─── RECORDS FOR PROCESSING

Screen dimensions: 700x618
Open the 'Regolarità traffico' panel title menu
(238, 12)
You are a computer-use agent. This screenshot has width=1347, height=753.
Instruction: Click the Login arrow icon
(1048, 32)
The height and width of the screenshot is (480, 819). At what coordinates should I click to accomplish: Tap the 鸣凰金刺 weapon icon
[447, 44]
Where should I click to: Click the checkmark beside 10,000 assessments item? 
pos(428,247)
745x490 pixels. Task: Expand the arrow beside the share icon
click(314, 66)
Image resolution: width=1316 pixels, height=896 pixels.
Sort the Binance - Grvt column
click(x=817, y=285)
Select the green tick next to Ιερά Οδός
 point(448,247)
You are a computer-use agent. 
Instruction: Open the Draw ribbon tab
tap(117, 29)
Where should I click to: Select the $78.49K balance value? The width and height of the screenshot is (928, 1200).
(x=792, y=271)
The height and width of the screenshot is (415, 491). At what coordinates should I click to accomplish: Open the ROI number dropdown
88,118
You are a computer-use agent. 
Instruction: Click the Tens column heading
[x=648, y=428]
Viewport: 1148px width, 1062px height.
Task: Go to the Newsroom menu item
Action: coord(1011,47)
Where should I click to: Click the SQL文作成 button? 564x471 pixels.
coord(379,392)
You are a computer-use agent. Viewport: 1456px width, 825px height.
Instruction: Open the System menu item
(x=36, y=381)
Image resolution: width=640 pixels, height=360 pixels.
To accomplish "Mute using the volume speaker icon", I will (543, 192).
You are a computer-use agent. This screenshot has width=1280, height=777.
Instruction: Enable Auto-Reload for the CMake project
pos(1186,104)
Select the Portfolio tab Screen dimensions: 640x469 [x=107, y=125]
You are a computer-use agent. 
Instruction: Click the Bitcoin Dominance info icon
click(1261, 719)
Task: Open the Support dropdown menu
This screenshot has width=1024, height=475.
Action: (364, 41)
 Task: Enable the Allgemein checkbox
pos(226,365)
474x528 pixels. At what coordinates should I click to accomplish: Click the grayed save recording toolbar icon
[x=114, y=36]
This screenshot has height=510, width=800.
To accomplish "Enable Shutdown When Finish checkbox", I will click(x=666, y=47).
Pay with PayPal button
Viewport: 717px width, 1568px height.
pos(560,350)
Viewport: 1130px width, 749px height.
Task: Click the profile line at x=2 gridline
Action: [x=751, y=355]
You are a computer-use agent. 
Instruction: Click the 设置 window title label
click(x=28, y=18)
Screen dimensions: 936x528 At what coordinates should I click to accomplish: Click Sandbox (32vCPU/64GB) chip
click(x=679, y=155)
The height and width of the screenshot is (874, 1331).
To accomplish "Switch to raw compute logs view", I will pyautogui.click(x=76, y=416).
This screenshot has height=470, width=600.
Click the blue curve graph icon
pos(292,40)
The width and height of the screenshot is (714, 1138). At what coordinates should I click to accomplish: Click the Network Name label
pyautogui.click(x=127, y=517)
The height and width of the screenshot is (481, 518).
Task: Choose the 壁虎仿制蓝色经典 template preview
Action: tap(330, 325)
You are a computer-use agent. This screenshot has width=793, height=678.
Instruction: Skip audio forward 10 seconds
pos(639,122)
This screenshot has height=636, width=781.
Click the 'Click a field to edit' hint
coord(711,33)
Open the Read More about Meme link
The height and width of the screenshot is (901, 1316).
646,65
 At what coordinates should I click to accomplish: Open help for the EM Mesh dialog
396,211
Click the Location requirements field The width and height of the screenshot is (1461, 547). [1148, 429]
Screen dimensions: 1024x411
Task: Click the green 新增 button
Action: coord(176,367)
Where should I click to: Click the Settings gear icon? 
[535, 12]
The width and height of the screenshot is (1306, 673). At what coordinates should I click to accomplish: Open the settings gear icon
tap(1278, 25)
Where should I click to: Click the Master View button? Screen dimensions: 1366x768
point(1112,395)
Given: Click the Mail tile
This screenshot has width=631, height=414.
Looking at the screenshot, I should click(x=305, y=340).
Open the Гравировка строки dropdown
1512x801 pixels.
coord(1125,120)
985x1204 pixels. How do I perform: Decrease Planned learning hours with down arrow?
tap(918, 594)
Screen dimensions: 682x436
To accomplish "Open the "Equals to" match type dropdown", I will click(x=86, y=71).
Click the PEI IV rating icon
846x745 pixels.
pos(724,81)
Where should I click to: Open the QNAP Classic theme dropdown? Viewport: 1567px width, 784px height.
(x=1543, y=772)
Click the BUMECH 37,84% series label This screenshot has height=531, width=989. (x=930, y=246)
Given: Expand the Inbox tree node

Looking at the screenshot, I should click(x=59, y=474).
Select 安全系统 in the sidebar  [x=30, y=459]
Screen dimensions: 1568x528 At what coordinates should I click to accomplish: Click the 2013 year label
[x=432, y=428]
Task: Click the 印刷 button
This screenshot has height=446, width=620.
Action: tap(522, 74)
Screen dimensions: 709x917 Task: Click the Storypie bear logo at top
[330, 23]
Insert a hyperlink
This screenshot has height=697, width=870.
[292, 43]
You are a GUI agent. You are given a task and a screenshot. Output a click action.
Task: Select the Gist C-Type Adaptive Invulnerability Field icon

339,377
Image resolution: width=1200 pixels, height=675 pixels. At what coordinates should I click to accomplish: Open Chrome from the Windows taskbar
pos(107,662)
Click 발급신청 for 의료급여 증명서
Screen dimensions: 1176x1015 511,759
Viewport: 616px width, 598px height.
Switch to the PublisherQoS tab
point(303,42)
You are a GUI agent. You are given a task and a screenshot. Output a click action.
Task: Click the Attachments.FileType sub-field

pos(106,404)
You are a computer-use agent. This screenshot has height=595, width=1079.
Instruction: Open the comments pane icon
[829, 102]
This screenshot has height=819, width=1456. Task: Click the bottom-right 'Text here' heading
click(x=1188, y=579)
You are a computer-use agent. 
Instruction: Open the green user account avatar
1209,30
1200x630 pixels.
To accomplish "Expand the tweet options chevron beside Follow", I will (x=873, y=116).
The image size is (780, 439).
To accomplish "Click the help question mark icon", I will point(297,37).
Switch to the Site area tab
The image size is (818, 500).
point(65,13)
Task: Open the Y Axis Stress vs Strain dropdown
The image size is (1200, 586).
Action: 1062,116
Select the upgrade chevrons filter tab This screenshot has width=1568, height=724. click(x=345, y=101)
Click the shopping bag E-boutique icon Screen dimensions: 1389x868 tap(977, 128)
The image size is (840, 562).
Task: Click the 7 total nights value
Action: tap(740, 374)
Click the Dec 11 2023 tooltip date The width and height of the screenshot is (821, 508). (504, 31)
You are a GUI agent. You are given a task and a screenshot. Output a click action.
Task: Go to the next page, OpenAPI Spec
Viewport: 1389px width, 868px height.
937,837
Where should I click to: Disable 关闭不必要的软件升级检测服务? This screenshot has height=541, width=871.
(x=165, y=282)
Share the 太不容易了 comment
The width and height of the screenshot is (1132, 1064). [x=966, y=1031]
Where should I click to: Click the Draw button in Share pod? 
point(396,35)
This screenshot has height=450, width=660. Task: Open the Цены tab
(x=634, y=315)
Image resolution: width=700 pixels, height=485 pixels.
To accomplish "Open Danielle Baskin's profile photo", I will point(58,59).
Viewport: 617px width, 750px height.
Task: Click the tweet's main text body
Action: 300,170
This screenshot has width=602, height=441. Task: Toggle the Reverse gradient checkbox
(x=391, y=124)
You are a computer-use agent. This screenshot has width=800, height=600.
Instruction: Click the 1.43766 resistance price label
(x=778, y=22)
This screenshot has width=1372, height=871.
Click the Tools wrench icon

──────

Please transcribe the whole listing exactly as it stands.

Screen dimensions: 700x618
Open the 'Regolarità traffico' panel title menu
(238, 12)
You are a computer-use agent. This screenshot has width=1347, height=753.
Instruction: Click the Login arrow icon
(1048, 32)
The height and width of the screenshot is (480, 819). At what coordinates should I click to accomplish: Tap the 鸣凰金刺 weapon icon
[447, 44]
Where should I click to: Click the checkmark beside 10,000 assessments item? 
pos(428,247)
745x490 pixels. Task: Expand the arrow beside the share icon
click(314, 66)
Image resolution: width=1316 pixels, height=896 pixels.
Sort the Binance - Grvt column
click(x=817, y=285)
Select the green tick next to Ιερά Οδός
 point(448,247)
You are a computer-use agent. 
Instruction: Open the Draw ribbon tab
tap(117, 29)
Where should I click to: Select the $78.49K balance value? The width and height of the screenshot is (928, 1200).
(x=792, y=271)
The height and width of the screenshot is (415, 491). At what coordinates should I click to accomplish: Open the ROI number dropdown
88,118
You are a computer-use agent. 
Instruction: Click the Tens column heading
[x=648, y=428]
Viewport: 1148px width, 1062px height.
Task: Go to the Newsroom menu item
Action: coord(1011,47)
Where should I click to: Click the SQL文作成 button? 564x471 pixels.
coord(379,392)
You are a computer-use agent. Viewport: 1456px width, 825px height.
Instruction: Open the System menu item
(x=36, y=381)
Image resolution: width=640 pixels, height=360 pixels.
To accomplish "Mute using the volume speaker icon", I will (543, 192).
You are a computer-use agent. This screenshot has width=1280, height=777.
Instruction: Enable Auto-Reload for the CMake project
pos(1186,104)
Select the Portfolio tab Screen dimensions: 640x469 [x=107, y=125]
You are a computer-use agent. 
Instruction: Click the Bitcoin Dominance info icon
click(1261, 719)
Task: Open the Support dropdown menu
This screenshot has width=1024, height=475.
Action: (364, 41)
 Task: Enable the Allgemein checkbox
pos(226,365)
474x528 pixels. At what coordinates should I click to accomplish: Click the grayed save recording toolbar icon
[x=114, y=36]
This screenshot has height=510, width=800.
To accomplish "Enable Shutdown When Finish checkbox", I will click(x=666, y=47).
Pay with PayPal button
Viewport: 717px width, 1568px height.
pos(560,350)
Viewport: 1130px width, 749px height.
Task: Click the profile line at x=2 gridline
Action: [x=751, y=355]
You are a computer-use agent. 
Instruction: Click the 设置 window title label
click(x=28, y=18)
Screen dimensions: 936x528 At what coordinates should I click to accomplish: Click Sandbox (32vCPU/64GB) chip
click(x=679, y=155)
The height and width of the screenshot is (874, 1331).
To accomplish "Switch to raw compute logs view", I will pyautogui.click(x=76, y=416).
This screenshot has height=470, width=600.
Click the blue curve graph icon
pos(292,40)
The width and height of the screenshot is (714, 1138). At what coordinates should I click to accomplish: Click the Network Name label
pyautogui.click(x=127, y=517)
The height and width of the screenshot is (481, 518).
Task: Choose the 壁虎仿制蓝色经典 template preview
Action: tap(330, 325)
You are a computer-use agent. This screenshot has width=793, height=678.
Instruction: Skip audio forward 10 seconds
pos(639,122)
This screenshot has height=636, width=781.
Click the 'Click a field to edit' hint
coord(711,33)
Open the Read More about Meme link
The height and width of the screenshot is (901, 1316).
646,65
 At what coordinates should I click to accomplish: Open help for the EM Mesh dialog
396,211
Click the Location requirements field The width and height of the screenshot is (1461, 547). [1148, 429]
Screen dimensions: 1024x411
Task: Click the green 新增 button
Action: coord(176,367)
Where should I click to: Click the Settings gear icon? 
[535, 12]
The width and height of the screenshot is (1306, 673). At what coordinates should I click to accomplish: Open the settings gear icon
tap(1278, 25)
Where should I click to: Click the Master View button? Screen dimensions: 1366x768
point(1112,395)
Given: Click the Mail tile
This screenshot has width=631, height=414.
Looking at the screenshot, I should click(x=305, y=340).
Open the Гравировка строки dropdown
1512x801 pixels.
coord(1125,120)
985x1204 pixels. How do I perform: Decrease Planned learning hours with down arrow?
tap(918, 594)
Screen dimensions: 682x436
To accomplish "Open the "Equals to" match type dropdown", I will click(x=86, y=71).
Click the PEI IV rating icon
846x745 pixels.
pos(724,81)
Where should I click to: Open the QNAP Classic theme dropdown? Viewport: 1567px width, 784px height.
(x=1543, y=772)
Click the BUMECH 37,84% series label This screenshot has height=531, width=989. (x=930, y=246)
Given: Expand the Inbox tree node

Looking at the screenshot, I should click(x=59, y=474).
Select 安全系统 in the sidebar  [x=30, y=459]
Screen dimensions: 1568x528 At what coordinates should I click to accomplish: Click the 2013 year label
[x=432, y=428]
Task: Click the 印刷 button
This screenshot has height=446, width=620.
Action: tap(522, 74)
Screen dimensions: 709x917 Task: Click the Storypie bear logo at top
[330, 23]
Insert a hyperlink
This screenshot has height=697, width=870.
[292, 43]
You are a GUI agent. You are given a task and a screenshot. Output a click action.
Task: Select the Gist C-Type Adaptive Invulnerability Field icon

339,377
Image resolution: width=1200 pixels, height=675 pixels. At what coordinates should I click to accomplish: Open Chrome from the Windows taskbar
pos(107,662)
Click 발급신청 for 의료급여 증명서
Screen dimensions: 1176x1015 511,759
Viewport: 616px width, 598px height.
Switch to the PublisherQoS tab
point(303,42)
You are a GUI agent. You are given a task and a screenshot. Output a click action.
Task: Click the Attachments.FileType sub-field

pos(106,404)
You are a computer-use agent. This screenshot has height=595, width=1079.
Instruction: Open the comments pane icon
[829, 102]
This screenshot has height=819, width=1456. Task: Click the bottom-right 'Text here' heading
click(x=1188, y=579)
You are a computer-use agent. 
Instruction: Open the green user account avatar
1209,30
1200x630 pixels.
To accomplish "Expand the tweet options chevron beside Follow", I will (x=873, y=116).
The image size is (780, 439).
To accomplish "Click the help question mark icon", I will point(297,37).
Switch to the Site area tab
The image size is (818, 500).
point(65,13)
Task: Open the Y Axis Stress vs Strain dropdown
The image size is (1200, 586).
Action: 1062,116
Select the upgrade chevrons filter tab This screenshot has width=1568, height=724. click(x=345, y=101)
Click the shopping bag E-boutique icon Screen dimensions: 1389x868 tap(977, 128)
The image size is (840, 562).
Task: Click the 7 total nights value
Action: tap(740, 374)
Click the Dec 11 2023 tooltip date The width and height of the screenshot is (821, 508). (504, 31)
You are a GUI agent. You are given a task and a screenshot. Output a click action.
Task: Go to the next page, OpenAPI Spec
Viewport: 1389px width, 868px height.
937,837
Where should I click to: Disable 关闭不必要的软件升级检测服务? This screenshot has height=541, width=871.
(x=165, y=282)
Share the 太不容易了 comment
The width and height of the screenshot is (1132, 1064). [x=966, y=1031]
Where should I click to: Click the Draw button in Share pod? 
point(396,35)
This screenshot has height=450, width=660. Task: Open the Цены tab
(x=634, y=315)
Image resolution: width=700 pixels, height=485 pixels.
To accomplish "Open Danielle Baskin's profile photo", I will point(58,59).
Viewport: 617px width, 750px height.
Task: Click the tweet's main text body
Action: 300,170
This screenshot has width=602, height=441. Task: Toggle the Reverse gradient checkbox
(x=391, y=124)
You are a computer-use agent. This screenshot has width=800, height=600.
Instruction: Click the 1.43766 resistance price label
(x=778, y=22)
This screenshot has width=1372, height=871.
Click the Tools wrench icon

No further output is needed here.